▸ WORK INSTRUCTIONS
Reproduce without alteration the items from the line containing "Task: Select the Page Setup icon" up to and including the line containing "Looking at the".

------ SUPPLIED MATERIAL ------

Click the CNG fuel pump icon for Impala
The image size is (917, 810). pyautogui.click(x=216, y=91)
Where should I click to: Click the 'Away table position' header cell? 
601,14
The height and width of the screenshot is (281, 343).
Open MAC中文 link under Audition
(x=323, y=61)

------
------ SUPPLIED MATERIAL ------

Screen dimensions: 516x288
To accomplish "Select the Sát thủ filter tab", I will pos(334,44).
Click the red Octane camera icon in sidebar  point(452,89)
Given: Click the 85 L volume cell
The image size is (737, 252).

------
------ SUPPLIED MATERIAL ------

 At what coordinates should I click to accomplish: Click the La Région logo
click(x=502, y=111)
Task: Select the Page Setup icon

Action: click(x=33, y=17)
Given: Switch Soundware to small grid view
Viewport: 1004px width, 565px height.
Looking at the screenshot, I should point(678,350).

------

▸ EXPECTED ANSWER
Task: Select the Page Setup icon

Action: click(x=33, y=17)
Given: Switch Soundware to small grid view
Viewport: 1004px width, 565px height.
Looking at the screenshot, I should point(678,350).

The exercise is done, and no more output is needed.